***** The records

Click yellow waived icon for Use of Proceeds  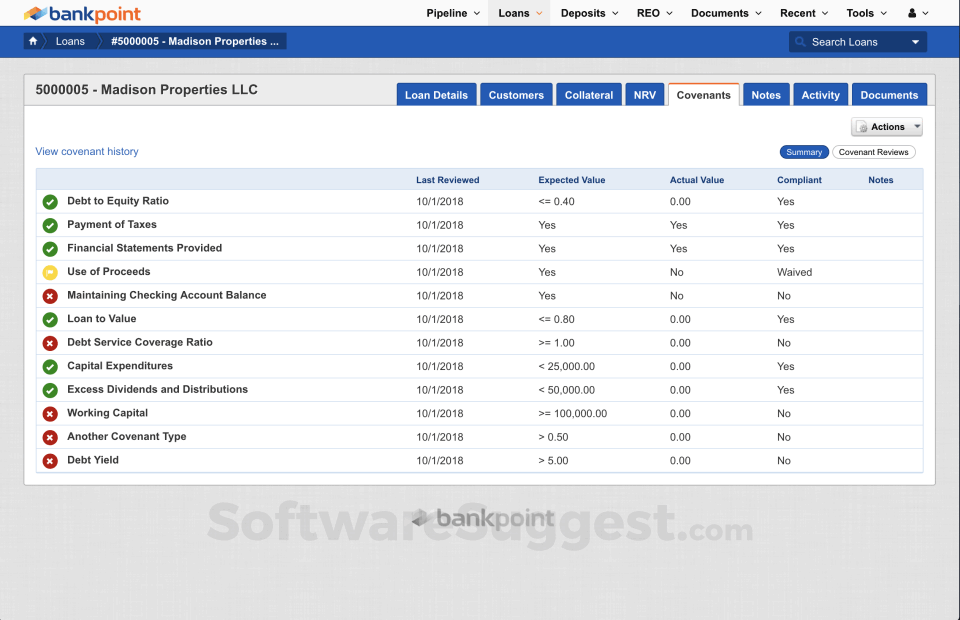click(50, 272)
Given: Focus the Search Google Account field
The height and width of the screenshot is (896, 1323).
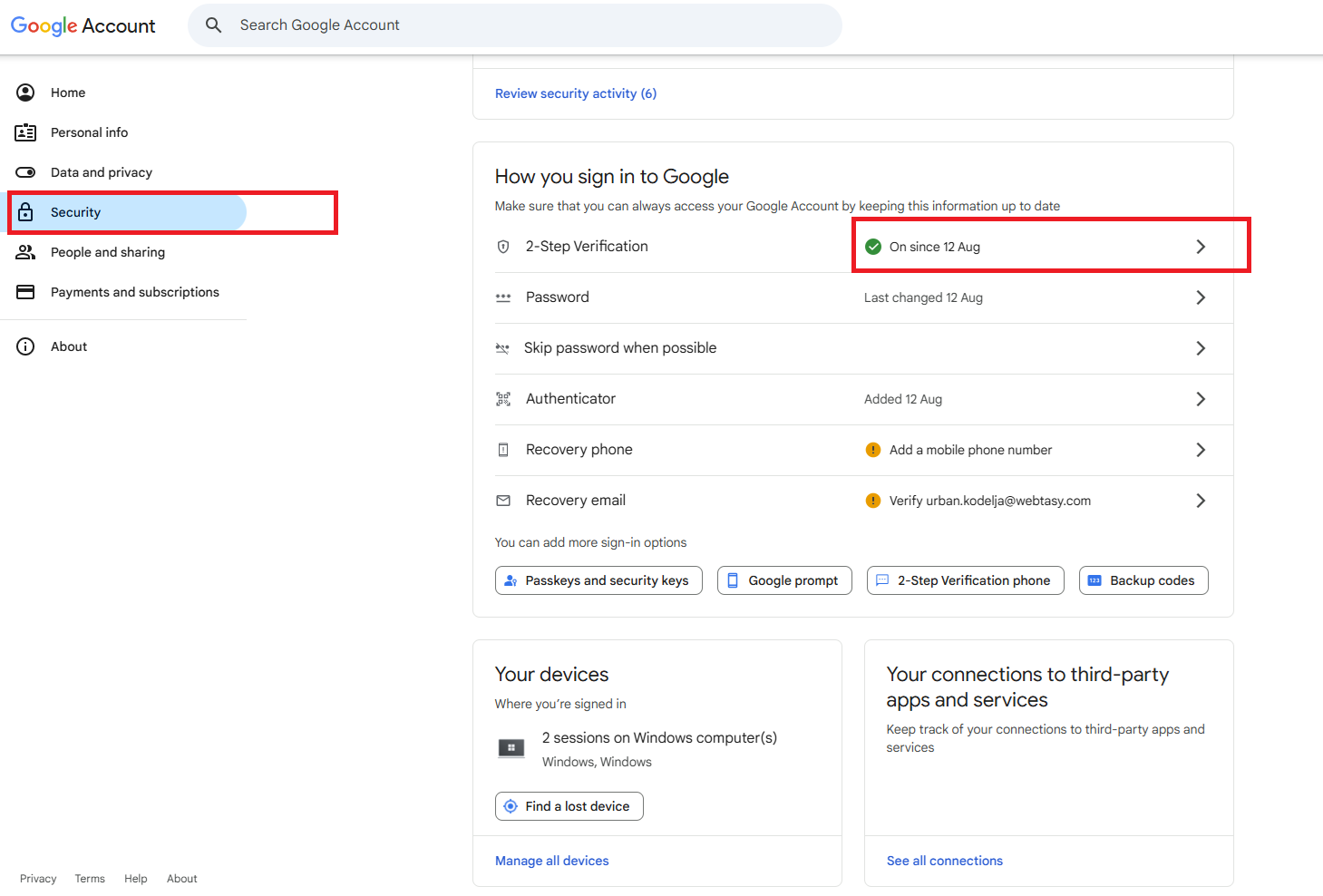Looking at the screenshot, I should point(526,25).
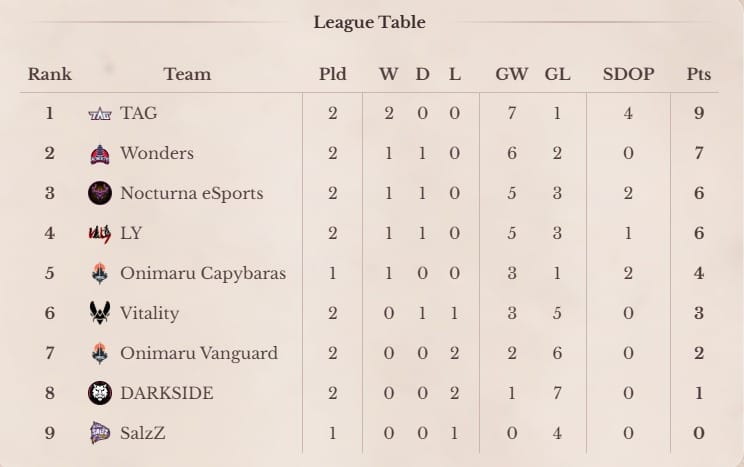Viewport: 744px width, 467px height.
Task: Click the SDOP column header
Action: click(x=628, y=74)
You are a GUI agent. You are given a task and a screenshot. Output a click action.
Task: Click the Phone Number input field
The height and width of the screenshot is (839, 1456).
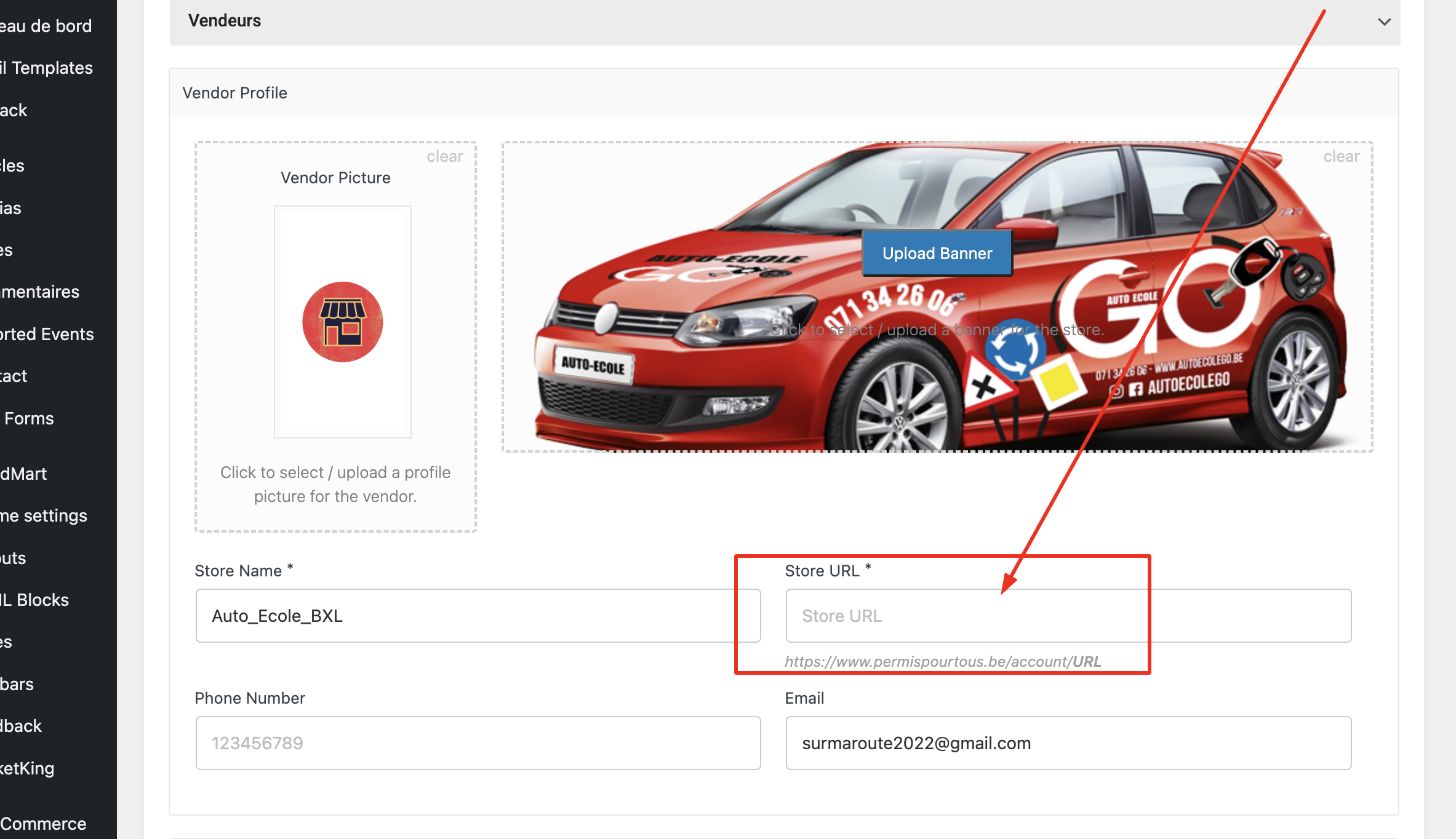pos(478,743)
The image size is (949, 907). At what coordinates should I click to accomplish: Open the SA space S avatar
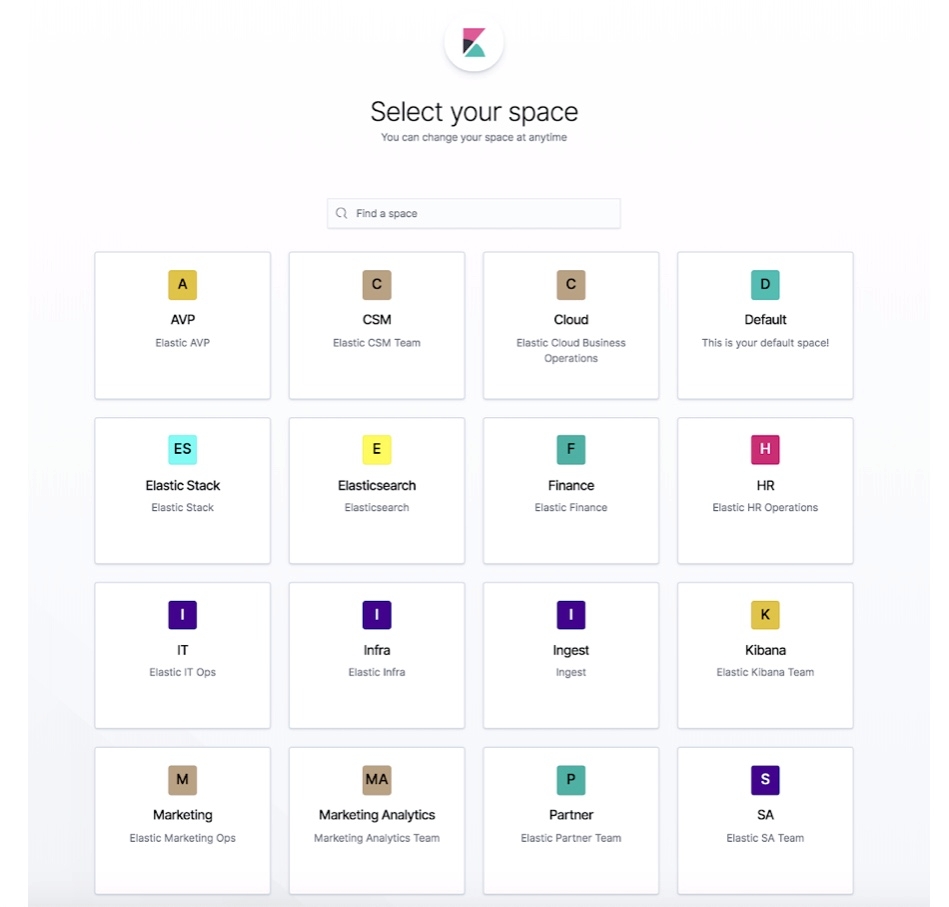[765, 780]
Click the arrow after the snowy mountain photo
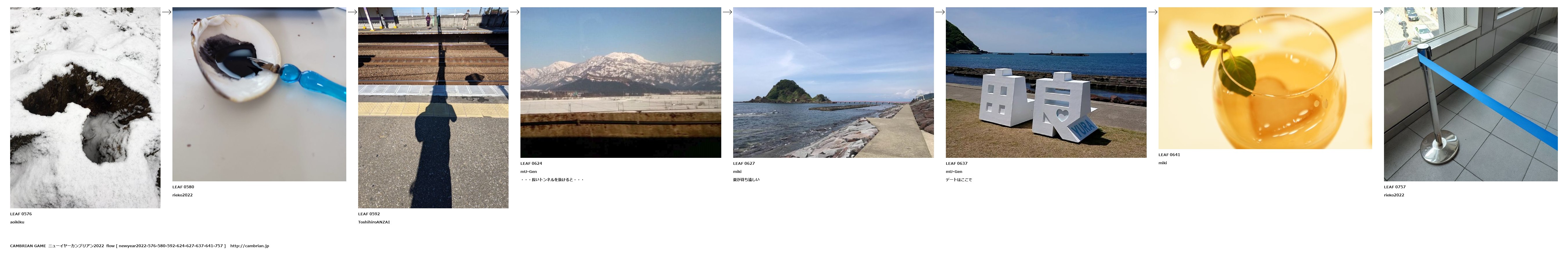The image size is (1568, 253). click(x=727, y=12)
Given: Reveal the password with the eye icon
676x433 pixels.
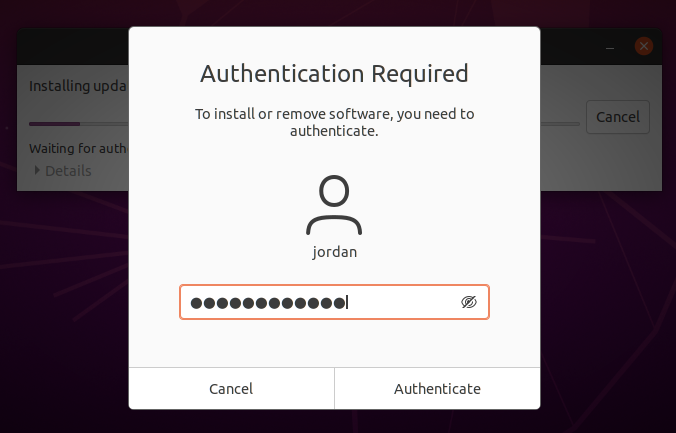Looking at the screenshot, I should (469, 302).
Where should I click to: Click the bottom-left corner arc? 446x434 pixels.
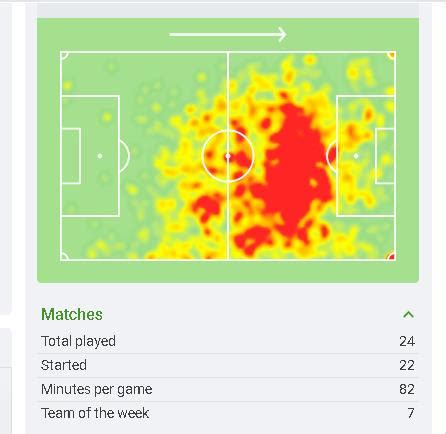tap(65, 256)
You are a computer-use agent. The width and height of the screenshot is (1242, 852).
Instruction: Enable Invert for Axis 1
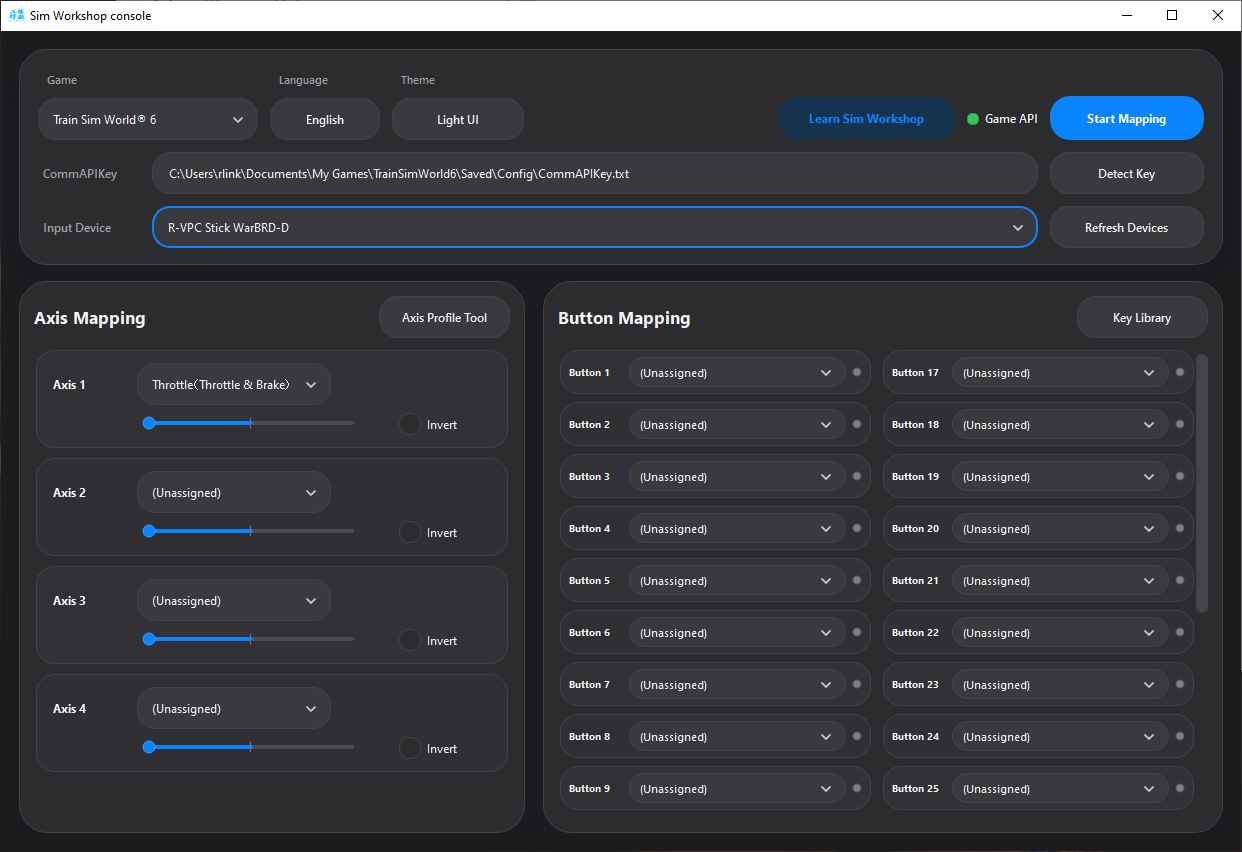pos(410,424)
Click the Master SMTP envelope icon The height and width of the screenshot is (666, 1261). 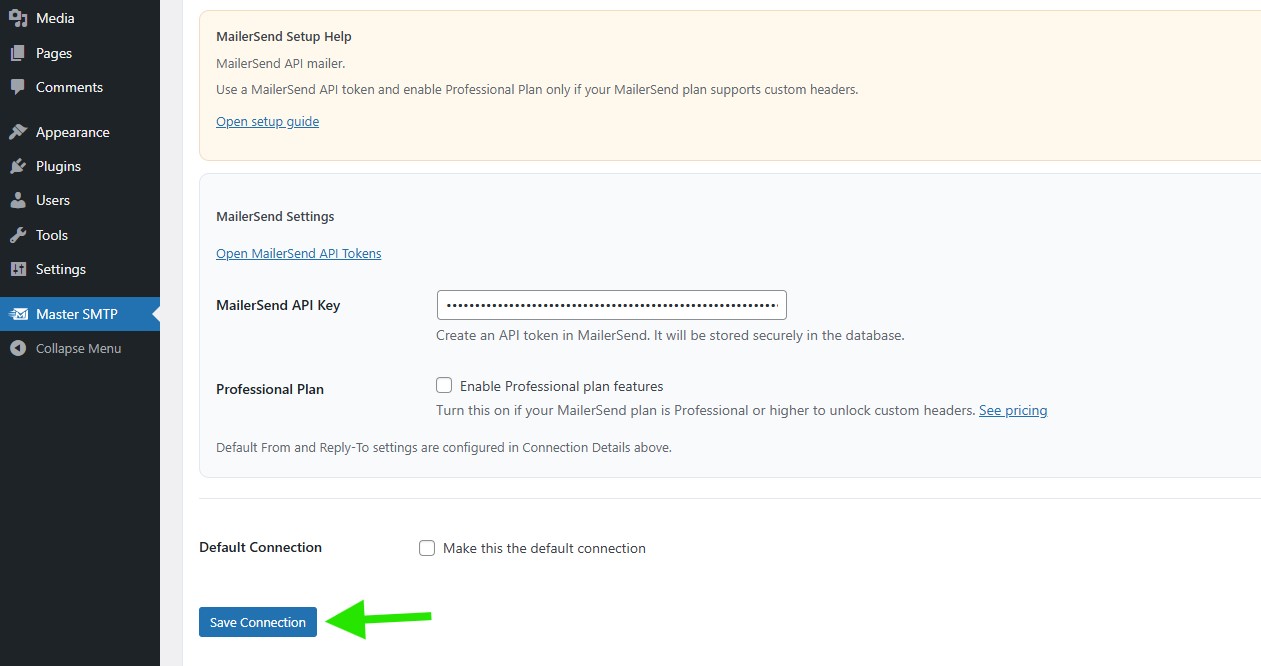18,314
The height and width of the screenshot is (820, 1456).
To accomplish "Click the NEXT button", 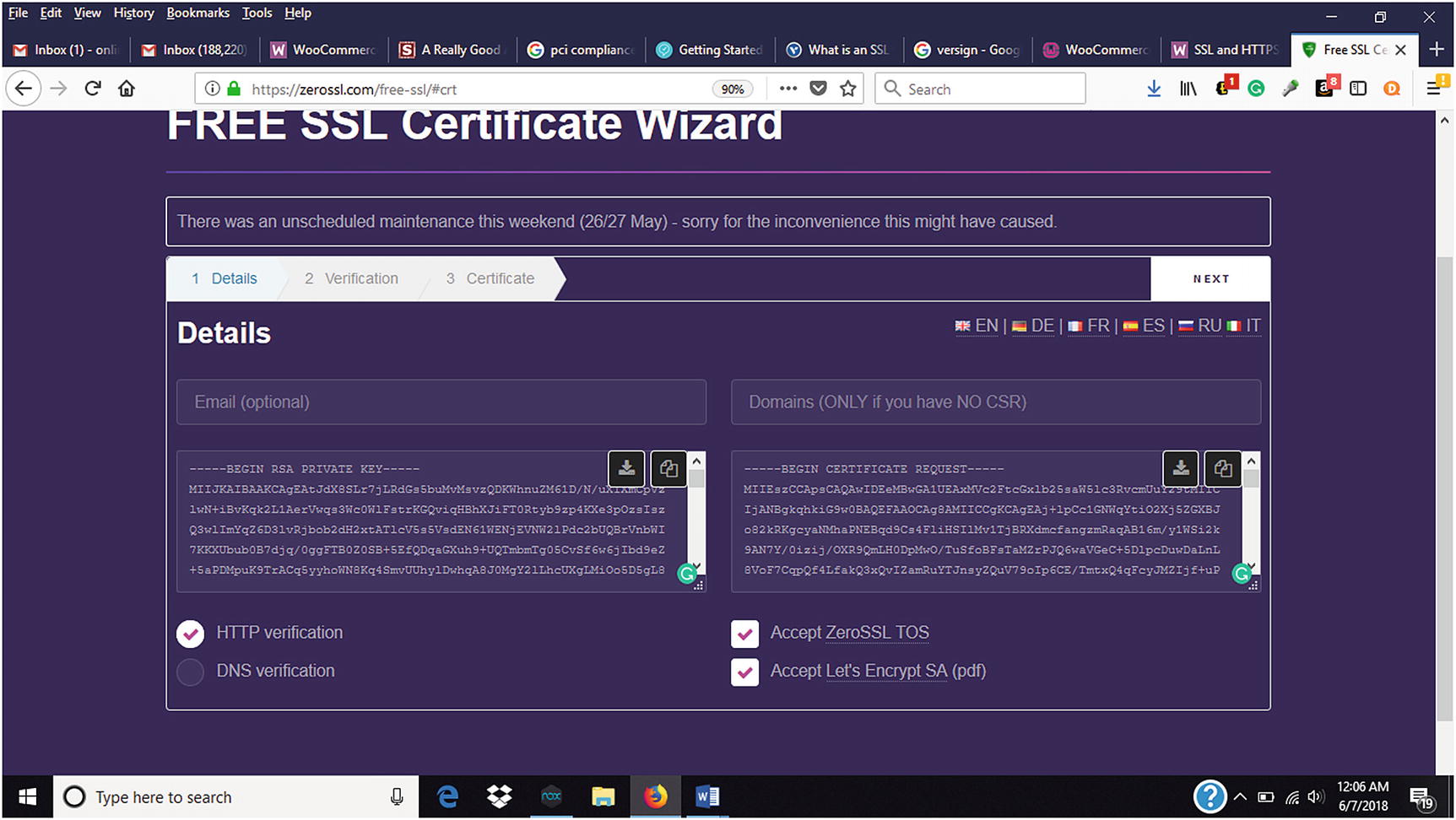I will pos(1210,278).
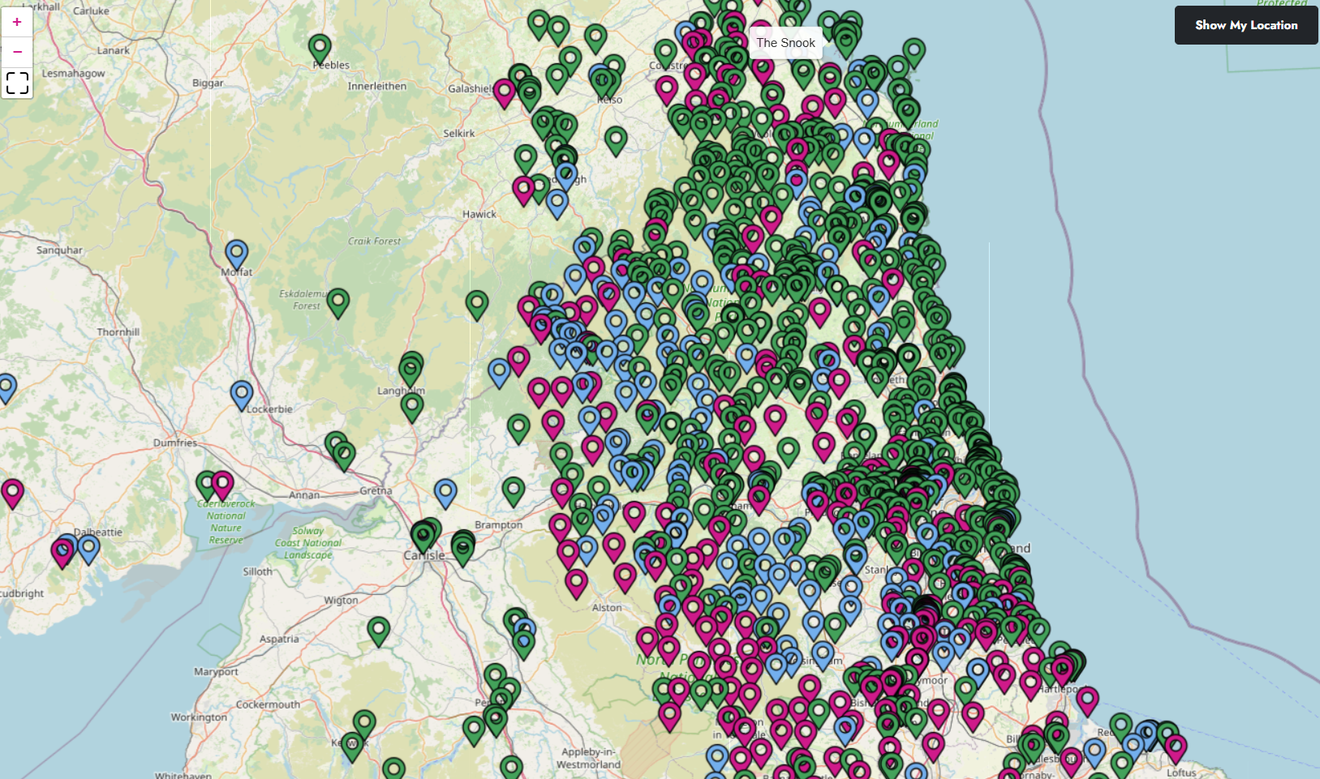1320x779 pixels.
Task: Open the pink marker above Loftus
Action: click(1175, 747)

**********

# Task description
Pull out all lines in the data above that include "field".

# Worked solution
Given: Focus the Search Google Account field
Task: Click the Phone Number input field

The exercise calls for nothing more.